In this riff on a BLT, pancetta stands in for bacon and peaches add a sweet note. Use pre-sliced pancetta—it’s very thin and cooks up quickly.

  • 8 oz. thinly sliced pancetta
  • 1 18-inch baguette
  • 1 to 2 Tbs. mayonnaise
  • 2 medium ripe tomatoes (6 oz. each), thinly sliced
  • Kosher salt and freshly ground black pepper
  • 1 large ripe peach, pitted and thinly sliced
  • 4 leaves Boston lettuce

Position a rack 6 inches from the broiler element and heat the broiler on high. Arrange the pancetta on a large rimmed baking sheet and broil until crisp, 2 to 3 minutes. Transfer to a paper towel-lined plate.

Halve the baguette lengthwise. Put the bread cut side up on the oven rack and broil until golden, about 1 minute.

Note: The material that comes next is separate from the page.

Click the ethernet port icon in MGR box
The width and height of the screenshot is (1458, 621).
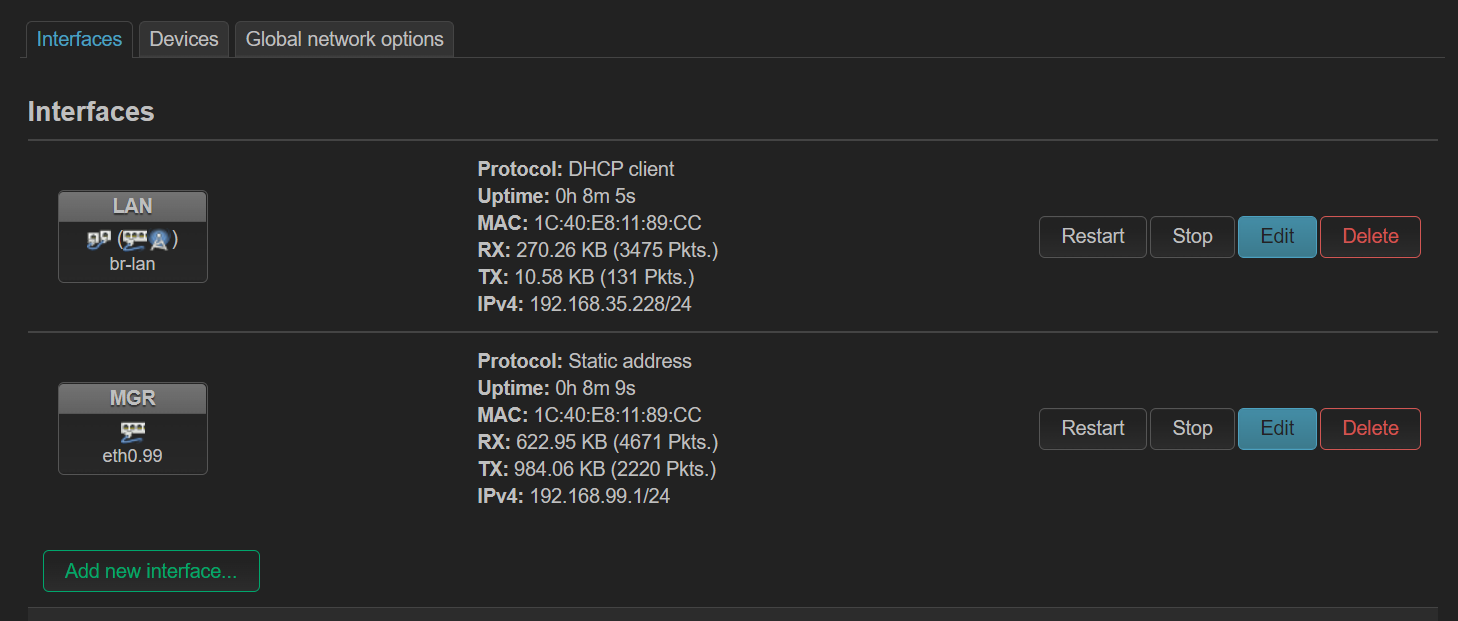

Spread the mayonnaise on the bottom half of the baguette. Lay the tomato slices over the bread and season lightly with salt and pepper. Top with the peach slices, pancetta, and then the lettuce leaves. Replace the top half of the bread, cut the sandwich into 4 pieces, and serve.

Serving Suggestions

Serve with a simple side of Pan-Seared Summer Squash with Crisp Rosemary.

nutrition information (per serving):
Calories (kcal): 400; Fat (g): 17; Fat Calories (kcal): 150; Saturated Fat (g): 5; Protein (g): 18; Monounsaturated Fat (g): 7; Carbohydrates (g): 44; Polyunsaturated Fat (g): 3; Sodium (mg): 1050; Cholesterol (mg): 40; Fiber (g): 3;

Photo: Scott Phillips

Fabulous! I had to use capocollo because it was all I could find and it was probably about 3 to 4 oz instead of 8. (I think prosciutto would work equally as well too.) These were easy, light and the flavors all blended together really well. A good baguette is essential with these.